▶ **What this task involves**
Would you please give the entries again word for word, with no images in your copy?

▶ **Dataset**
+ + + + +

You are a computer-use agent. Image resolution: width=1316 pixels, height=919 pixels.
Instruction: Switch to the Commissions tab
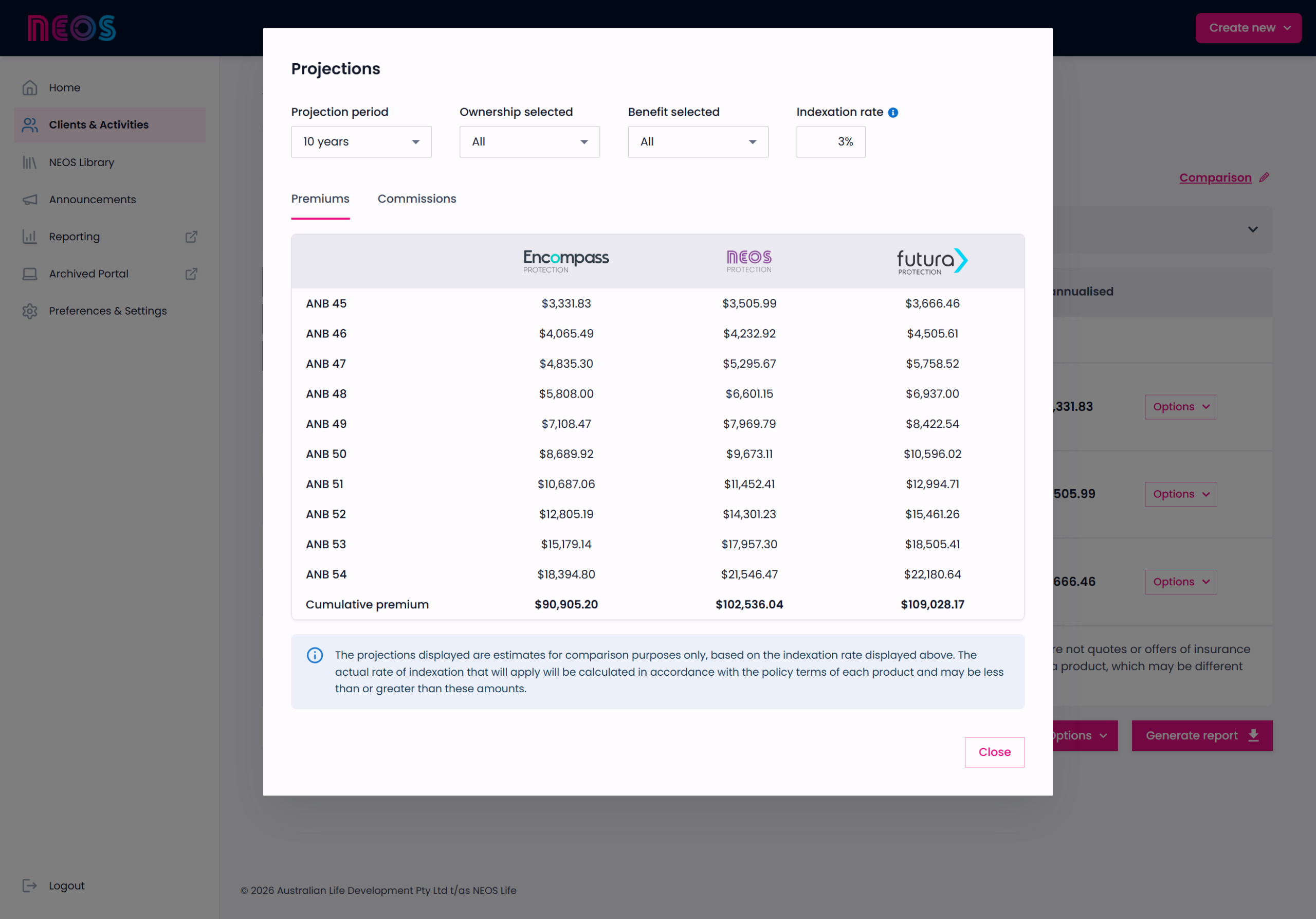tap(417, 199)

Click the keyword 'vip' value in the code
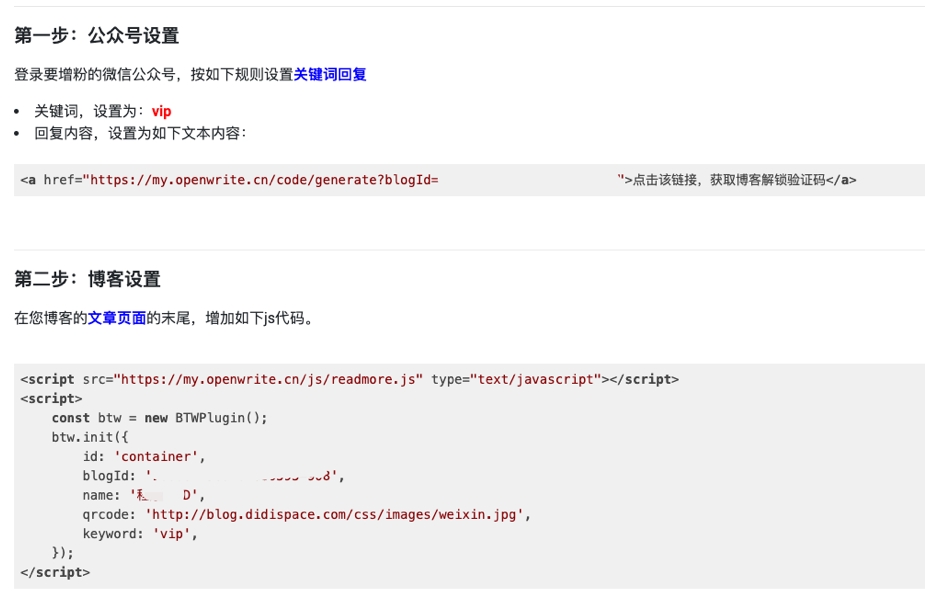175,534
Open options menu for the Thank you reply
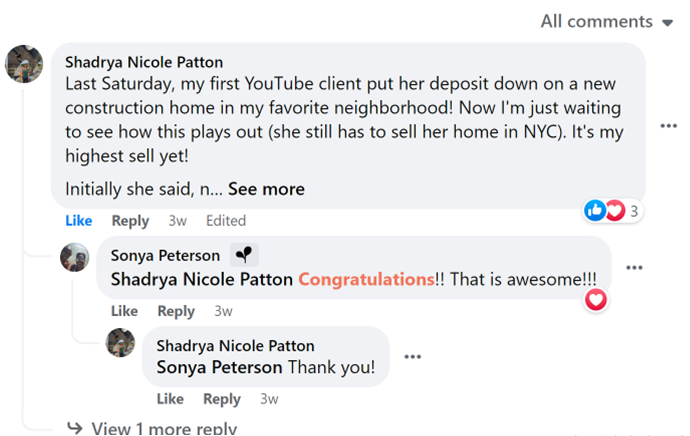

+ + + + +

▶ **Solution to this problem**
You are a computer-use agent. Image resolution: width=1316 pixels, height=919 pixels.
Instruction: Switch to the Commissions tab
tap(417, 199)

Click the keyword 'vip' value in the code
175,534
Open options menu for the Thank you reply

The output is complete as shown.